I am seeing some strange behavior while doing the reinforcement learning assignment of week 3, particularly the computation of the loss of y and Q. I will keep this descriptive to not violate the forum rules.
When doing assignments, I like doing things step-by-step to understand better what’s going on. Later I reformulate things as a one-line code solution. Now I am at the stage where I have the correct one-line solution, however it stops working when I leave a particular line un-commented which should have no effect on the remaining calculation. This line just takes the states and runs it through the target-network again. The result is not used anywhere else in the solution, I just print it out to see it, yet doing so causes the validation to fail with this error:
AssertionError Traceback (most recent call last)
<ipython-input-16-794445d1269d> in <module>
1 # UNIT TEST
----> 2 test_compute_loss(compute_loss)
~/work/public_tests.py in test_compute_loss(target)
57
58
---> 59 assert np.isclose(loss, 0.6991737), f"Wrong value. Expected {0.6991737}, got {loss}"
60
61 # Test when episode terminates
AssertionError: Wrong value. Expected 0.6991737, got 0.7275815010070801
If I comment out the duplicate computation of the network activation again it passes. Theoretically, running exactly the same input through a network shouldn’t change the results, so why is it the case here?
I get your point, and I had been in situations similar to yours and it turned out that something were just overlooked. In this sense, that would be a very good exercise for debugging which is what a ML Engineer should be able to handle.
I am assuming the exercise of concern is the exercise 2 for the function compute_loss, given that the error you shared came from a test for exercise 2.
First, if I were you, I would compare the values of all intermediate variables before and after un-commenting that line, and look for differences. Take the template code offered in the Hints section as an example, I would compare the values for all underlined variables:
Then I would find out the first difference after the un-commented line, and investigate how the un-commented line could have made that change.
Additionally, to make sure that the comparison is as fair as possible, I would restart the Kernel, run it with the line commented, save the values of the intermediate variables, then restart the Kernel again, run it with the line un-commented this time. Giving them new kernels can make sure that there is no dependence on old Kernel activities. This way, any difference should be accounted for by that un-commented line.
I don’t know what could be overlooked for your case, maybe it’s something about the uncommented line or maybe it’s some provided code in the assignment, but either way I think we should be able to identify, because even if it was the provided code, think about how frequently a ML Engineer will need to work on existing works by teammates, figuring it out would be part of the Engineer’s work.

*EXERCISE DESCRIPTION*:
Can you return, word for word, the part of the forum thread on the failing loss test starting at "I am assuming" and ending at "for exercise 2."? You won't need the records that come next.

*Target pointing data*:
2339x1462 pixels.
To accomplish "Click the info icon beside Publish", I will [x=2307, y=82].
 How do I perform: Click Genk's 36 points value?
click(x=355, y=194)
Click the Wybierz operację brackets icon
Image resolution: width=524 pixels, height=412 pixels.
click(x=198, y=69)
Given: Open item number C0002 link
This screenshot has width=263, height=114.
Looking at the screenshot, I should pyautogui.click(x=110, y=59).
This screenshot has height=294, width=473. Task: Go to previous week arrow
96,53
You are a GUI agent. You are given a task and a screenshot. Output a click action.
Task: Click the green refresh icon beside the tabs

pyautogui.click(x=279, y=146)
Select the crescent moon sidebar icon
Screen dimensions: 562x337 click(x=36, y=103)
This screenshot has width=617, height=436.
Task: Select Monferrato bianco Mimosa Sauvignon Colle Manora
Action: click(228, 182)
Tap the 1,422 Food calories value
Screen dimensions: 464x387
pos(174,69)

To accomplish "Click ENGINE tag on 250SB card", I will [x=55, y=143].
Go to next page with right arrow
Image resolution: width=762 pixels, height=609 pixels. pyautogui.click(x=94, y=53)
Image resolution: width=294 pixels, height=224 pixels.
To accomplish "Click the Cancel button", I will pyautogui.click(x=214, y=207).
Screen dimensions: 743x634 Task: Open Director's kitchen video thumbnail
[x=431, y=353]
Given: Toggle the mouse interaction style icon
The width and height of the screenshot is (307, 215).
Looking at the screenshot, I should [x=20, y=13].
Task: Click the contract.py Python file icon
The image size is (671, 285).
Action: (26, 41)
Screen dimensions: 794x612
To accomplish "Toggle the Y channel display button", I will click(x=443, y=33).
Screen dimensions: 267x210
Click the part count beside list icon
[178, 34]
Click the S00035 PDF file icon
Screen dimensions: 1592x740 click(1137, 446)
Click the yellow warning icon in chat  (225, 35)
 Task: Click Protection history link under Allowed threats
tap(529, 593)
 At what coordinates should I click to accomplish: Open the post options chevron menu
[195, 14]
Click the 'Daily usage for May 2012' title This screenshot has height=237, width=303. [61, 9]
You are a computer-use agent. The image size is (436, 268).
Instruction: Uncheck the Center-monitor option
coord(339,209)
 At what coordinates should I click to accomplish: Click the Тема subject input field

*TASK RESPONSE*:
I am assuming the exercise of concern is the exercise 2 for the function compute_loss, given that the error you shared came from a test for exercise 2.